PROBLEM TO WORK ON – Copy the records from the line with "You are a GUI" up to and including the line with "click(x=931, y=139)", leaving out the pictures.

[begin DATASET RECORDS]

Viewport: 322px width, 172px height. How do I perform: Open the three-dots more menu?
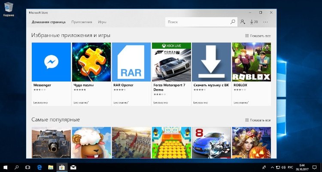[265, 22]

[end DATASET RECORDS]
[begin DATASET RECORDS]

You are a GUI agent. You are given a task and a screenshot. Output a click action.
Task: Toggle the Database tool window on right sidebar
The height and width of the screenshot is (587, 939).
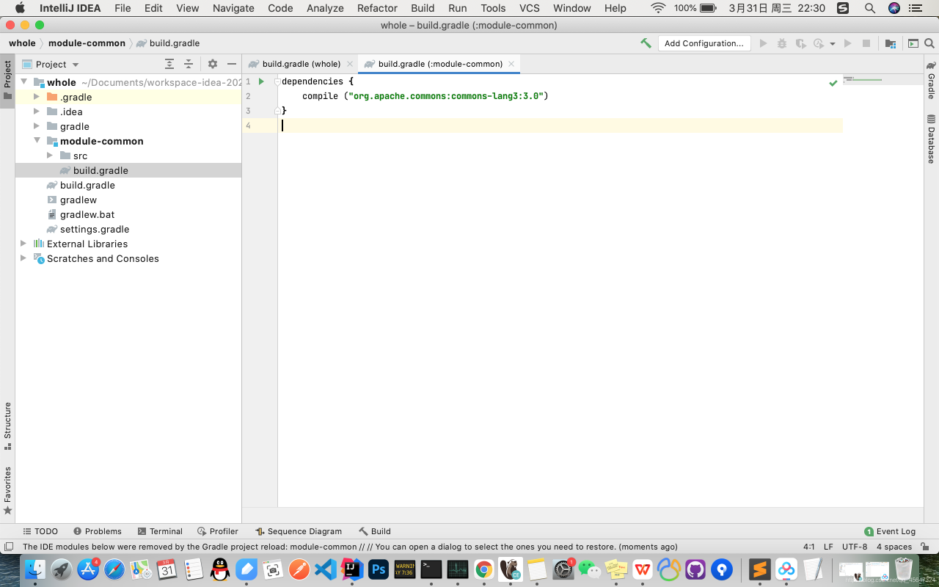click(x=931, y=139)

[end DATASET RECORDS]

THE SOLUTION –
You are a GUI agent. You are given a task and a screenshot. Output a click action.
Task: Toggle the Database tool window on right sidebar
The height and width of the screenshot is (587, 939).
click(x=931, y=139)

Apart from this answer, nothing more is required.